> **Cosa fare**
Per favore, scrivi il seguito del testo sulla chiusura de L'Unità, partendo subito dopo la sua ultima frase.

Addio Unità, addio!
Tre pagine scritte contro il resto del giornale in bianco. Questa è l’edizione de L’Unità del 30 luglio 2014: il penultimo numero di un giornale che, a parte una chiusura durata un anno, pochi mesi fa aveva compiuto 90 anni. L’Unità chiude i battenti: da oggi non verrà più aggiornato il sito e tutti i dipendenti finiranno in cassa integrazione.
Detto questo, dopo aver espresso il nostro personale dispiacere per la perdita di un giornale storico per l’Italia, proviamo a capire le ragioni di questa chiusura evitando di addentrarci in labirinti economici da cui è difficile uscire per noi profani. La diffusione de L’Unità nel 2012 è stata di 30921 copie (poco più di 20000 nel 2014) secondo quanto documentato da Accertamenti Diffusione Stampa a fronte di più di 3500000 euro di finanziamento pubblico alla testata. Lasciamo i commenti ai lettori e proseguiamo: L’Unità, come anche altri giornali “di sinistra”, ha smesso di essere una testata imparziale nel 2011, quando è caduto l’ultimo Governo Berlusconi. Se prima era facile criticare l’ex Cav e ci fosse ben poco da documentare dello scarso operato della Sinistra, caduto il bersaglio, il giornale ha cominciato ad elogiare Monti, passando poi a Letta e ora con Renzi. Il problema è che il PD (prima l’Ulivo, la Margherita ecc. ecc.) hanno già nell’Europa il proprio organo di stampa: possiamo definire abbastanza ingenuo l’appello del CdR de L’Unità a Matteo Renzi affinché agisse per una sorta di resurrezione della testata. A parte la sua innegabile storia, L’Unità è rimasta, dalla fine del PCI, in una sorta di limbo: da una parte era formalmente un giornale come tutti gli altri, dall’altra si comportava come organo di stampa della Sinistra e, pro tempore, di Mario Monti. Scelte rispettabili, per carità, ma è quantomeno paradossale la scelta di appellarsi a Renzi per il salvataggio del giornale: quante critiche sarebbero arrivate a, per esempio, Repubblica, se avesse agito nello stesso modo? Quello che si tende a scordare è che L’Unità è, formalmente, un giornale come tutti gli altri, senonché è la testata che riceve più finanziamenti pubblici, con vendite non certo entusiasmanti.

> **Estratti dei dati**
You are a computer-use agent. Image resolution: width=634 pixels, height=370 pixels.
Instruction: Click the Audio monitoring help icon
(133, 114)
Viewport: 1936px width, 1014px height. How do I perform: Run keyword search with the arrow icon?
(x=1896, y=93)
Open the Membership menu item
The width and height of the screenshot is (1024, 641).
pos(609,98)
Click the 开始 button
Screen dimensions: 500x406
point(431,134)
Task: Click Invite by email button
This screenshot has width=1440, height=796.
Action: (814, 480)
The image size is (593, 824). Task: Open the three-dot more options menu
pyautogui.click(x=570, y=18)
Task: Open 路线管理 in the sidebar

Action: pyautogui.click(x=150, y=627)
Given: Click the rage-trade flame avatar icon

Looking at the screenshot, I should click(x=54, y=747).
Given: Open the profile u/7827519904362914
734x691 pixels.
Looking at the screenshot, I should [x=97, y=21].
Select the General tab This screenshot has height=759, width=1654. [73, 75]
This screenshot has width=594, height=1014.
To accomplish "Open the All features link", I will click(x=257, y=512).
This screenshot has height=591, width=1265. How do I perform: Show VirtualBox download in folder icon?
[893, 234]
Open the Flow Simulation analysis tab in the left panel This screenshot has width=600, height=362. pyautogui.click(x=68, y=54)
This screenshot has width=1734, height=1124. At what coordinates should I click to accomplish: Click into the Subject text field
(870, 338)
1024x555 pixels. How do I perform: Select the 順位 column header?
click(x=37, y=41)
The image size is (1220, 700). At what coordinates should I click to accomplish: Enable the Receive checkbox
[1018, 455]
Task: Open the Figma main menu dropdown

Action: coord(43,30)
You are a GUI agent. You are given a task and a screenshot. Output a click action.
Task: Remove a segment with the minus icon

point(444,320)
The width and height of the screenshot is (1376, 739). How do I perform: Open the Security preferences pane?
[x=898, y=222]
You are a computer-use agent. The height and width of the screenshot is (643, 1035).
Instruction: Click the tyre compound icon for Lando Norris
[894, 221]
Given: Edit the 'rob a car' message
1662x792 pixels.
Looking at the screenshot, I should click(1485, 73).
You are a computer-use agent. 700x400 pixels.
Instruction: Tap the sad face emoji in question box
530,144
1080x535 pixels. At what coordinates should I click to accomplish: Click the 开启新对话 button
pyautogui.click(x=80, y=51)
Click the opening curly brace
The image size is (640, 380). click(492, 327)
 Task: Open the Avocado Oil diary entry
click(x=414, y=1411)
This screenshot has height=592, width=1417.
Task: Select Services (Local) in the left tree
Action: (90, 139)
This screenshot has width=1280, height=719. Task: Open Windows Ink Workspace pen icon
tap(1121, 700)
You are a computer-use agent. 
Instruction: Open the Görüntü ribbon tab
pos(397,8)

> **Risultato**
Purtroppo il mercato, soprattutto in certi momenti di crisi, va così: o hai tanti lettori e puoi spendere, o ne hai pochi e devi tirare la cinghia. Pare una banalità, sicuramente lo è, ma non nuoce richiamarla alla mente. L’Unità ha un lettorato di nicchia composto da malinconici, ideologi convinti e piddini che snobbano il giornale diretto da Stefano Menichini. Il problema è che non si è fatto nulla per estendere questo lettorato e non ci si è nemmeno convinti che, stanti così le cose, non si poteva certo fare concorrenza ai colossi come Il Corriere o Repubblica.
Concludiamo augurando ai dipendenti de L’Unità di trovare presto una nuova e più stabile sistemazione che non costringa loro a scendere a compromessi con le proprie idee.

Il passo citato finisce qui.